After a seven-year gap, the band is performing again.

It's not surprising that indie sensation Kurt Vile is a Strapping Fieldhands fan. He shares with his Philly predecessors a fondness for psychedelic distortion, for lo-fi weirdness, for melodies that dissolve or fragment. Vile drafted the Fieldhands as openers for his homecoming gig at Johnny Brenda's tonight. Actually, he's been trying to get them to play for a while, but the problem was, they didn't really exist anymore.

Before a November gig at Kung Fu Necktie, the Fieldhands hadn't played out in seven years, since their swan song, The Third Kingdom. About a year ago, though, the original Fieldhands - singer/guitarist Bob Malloy, guitarist Jacy Webster, bassist/cellist Bob Dickie, drummer Jeff Werner - reconvened to work on some new songs. Now, they're ready to rejuvenate their careers.

Back in the mid '90s, the Fieldhands toured with Guided by Voices, Pavement, and the Grifters, fellow luminaries of the nascent lo-fi independent scene. Albums such as 1994's Discus and 1996's Wattle and Daub contained traces of '60s garage rock, drunken sea chanties, Appalachian folk, and Syd Barrett-style British psychedelia, all distilled into gloriously warped, ramshackle, rattling rock-and-roll.

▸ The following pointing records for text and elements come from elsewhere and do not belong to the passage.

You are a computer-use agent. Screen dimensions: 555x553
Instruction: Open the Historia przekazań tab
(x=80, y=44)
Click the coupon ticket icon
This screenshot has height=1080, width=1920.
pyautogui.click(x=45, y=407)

"When we were doing our stuff, people thought that we were pretty weird," says Malloy. "Now, young bands want to play around with cellos and weird instruments and strange compositions."

The band's notorious lo-fi sound was part circumstance, part coincidence, part aesthetic.

"The whole lo-fi thing - the term came after we started and it was applied to us. We didn't know we were lo-fi," he says. "We just had crummy equipment, basically. We recorded everything on tape, and that home-studio sound became a cool thing."

Because of a poor vinyl pressing, their first album, Discus, "sounded like the whole thing was wrapped in a blanket or something," says Malloy. (A new digital reissue brightens the sound considerably.)

But still, the Fieldhands never wanted to sound polished.

"We were never trying to do anything lo-fi for an effect," says Malloy. "There's a lot of musical knowledge in the band. We all have very picky tastes about music, so if anything starts to sound produced or false or rings like this is going for an effect as opposed to sounding honest, we all have built-in crap detectors. So we keep it honest and warts and all and go with that, because that's kind of our aesthetic."

And now the Fieldhands are back, ready for a new decade. New material is in the works, including a single for Brian McTear's Weathervane Music, and they play a festival in Belgium in March. And Vile is not the only one who remembers the band.

"Young people have heard of us and are into it," says Malloy. "Our name seems to have lasted through the decades, which is great. We had our little cache of being cool and underground. But you never know if that's going to go to obscurity and then fade out or if it's going to have any durability. It's great that people still talk about us and that they're excited that we're back."